Britain suffered four deadly attacks last year that killed 36 people.

In March, a man killed five people after driving a into pedestrians on Westminster Bridge in London before stabbing a policeman to death outside parliament.

ISIS claimed responsibility for that attack, saying the attacker was one of its “soldiers”, though British police later said they had found no evidence that the terrorist was indeed associated with ISIS.

The Westminster Bridge attack was followed by a suicide bombing at a pop concert in Manchester which killed 22. The following month eight people died after three Islamists drove into pedestrians on London Bridge and stabbed people at nearby restaurants and bars.

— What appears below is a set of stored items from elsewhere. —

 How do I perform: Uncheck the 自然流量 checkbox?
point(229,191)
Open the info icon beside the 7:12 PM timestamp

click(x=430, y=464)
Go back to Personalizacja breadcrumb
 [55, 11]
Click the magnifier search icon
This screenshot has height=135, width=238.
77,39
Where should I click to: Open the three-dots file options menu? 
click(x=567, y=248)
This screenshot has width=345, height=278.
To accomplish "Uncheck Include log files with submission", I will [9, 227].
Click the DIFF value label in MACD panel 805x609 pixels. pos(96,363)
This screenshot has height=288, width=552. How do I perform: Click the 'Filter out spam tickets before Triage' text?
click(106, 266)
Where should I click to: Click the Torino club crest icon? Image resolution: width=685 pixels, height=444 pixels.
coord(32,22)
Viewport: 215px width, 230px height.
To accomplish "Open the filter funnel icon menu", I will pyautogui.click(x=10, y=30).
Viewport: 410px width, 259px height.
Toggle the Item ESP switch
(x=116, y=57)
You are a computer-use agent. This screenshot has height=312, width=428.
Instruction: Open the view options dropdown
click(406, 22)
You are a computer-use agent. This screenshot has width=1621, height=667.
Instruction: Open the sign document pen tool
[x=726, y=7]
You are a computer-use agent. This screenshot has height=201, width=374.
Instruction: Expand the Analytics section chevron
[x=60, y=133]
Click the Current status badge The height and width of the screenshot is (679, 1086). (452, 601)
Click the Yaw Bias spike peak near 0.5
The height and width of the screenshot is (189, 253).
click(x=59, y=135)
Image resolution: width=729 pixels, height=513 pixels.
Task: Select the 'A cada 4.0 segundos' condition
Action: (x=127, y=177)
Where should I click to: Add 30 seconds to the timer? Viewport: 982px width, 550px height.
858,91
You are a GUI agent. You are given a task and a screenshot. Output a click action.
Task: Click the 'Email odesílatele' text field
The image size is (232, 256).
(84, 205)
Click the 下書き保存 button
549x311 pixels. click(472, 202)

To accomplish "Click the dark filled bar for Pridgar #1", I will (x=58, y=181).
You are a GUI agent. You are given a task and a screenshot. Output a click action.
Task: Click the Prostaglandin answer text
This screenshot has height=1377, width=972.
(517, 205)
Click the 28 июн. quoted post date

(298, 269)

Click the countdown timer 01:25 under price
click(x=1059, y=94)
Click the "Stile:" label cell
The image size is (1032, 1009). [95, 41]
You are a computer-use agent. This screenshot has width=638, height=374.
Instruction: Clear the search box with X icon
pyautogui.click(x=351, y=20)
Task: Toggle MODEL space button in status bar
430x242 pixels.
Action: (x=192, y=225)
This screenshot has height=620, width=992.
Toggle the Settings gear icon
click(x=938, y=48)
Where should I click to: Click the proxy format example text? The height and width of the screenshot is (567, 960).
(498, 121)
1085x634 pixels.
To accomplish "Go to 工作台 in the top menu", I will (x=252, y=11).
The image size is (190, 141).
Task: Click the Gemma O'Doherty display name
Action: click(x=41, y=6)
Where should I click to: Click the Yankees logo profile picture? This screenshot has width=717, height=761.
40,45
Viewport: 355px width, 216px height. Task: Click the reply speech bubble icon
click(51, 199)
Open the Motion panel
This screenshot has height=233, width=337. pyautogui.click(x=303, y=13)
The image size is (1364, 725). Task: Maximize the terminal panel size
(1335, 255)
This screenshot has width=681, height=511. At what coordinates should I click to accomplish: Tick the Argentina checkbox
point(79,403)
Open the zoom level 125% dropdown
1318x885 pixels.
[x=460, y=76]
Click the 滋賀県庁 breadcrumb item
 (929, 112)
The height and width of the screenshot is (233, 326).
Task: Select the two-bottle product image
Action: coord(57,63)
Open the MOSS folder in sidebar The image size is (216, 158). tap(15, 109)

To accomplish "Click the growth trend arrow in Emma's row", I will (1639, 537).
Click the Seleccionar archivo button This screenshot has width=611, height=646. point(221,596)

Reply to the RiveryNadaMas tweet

Two weeks later a van was driven into worshippers near a London mosque which left one man dead.

Speaking ahead of the May 22 anniversary of the Manchester bombing, Parker said that 12 plots had been thwarted since the Westminster attack, bringing the total number of disrupted attacks since 2013 to 25, according to Reuters.

He praised the Counter-Terrorism Group (CTG), which groups all 28 European Union countries, Switzerland and Norway, for its exchange of intelligence.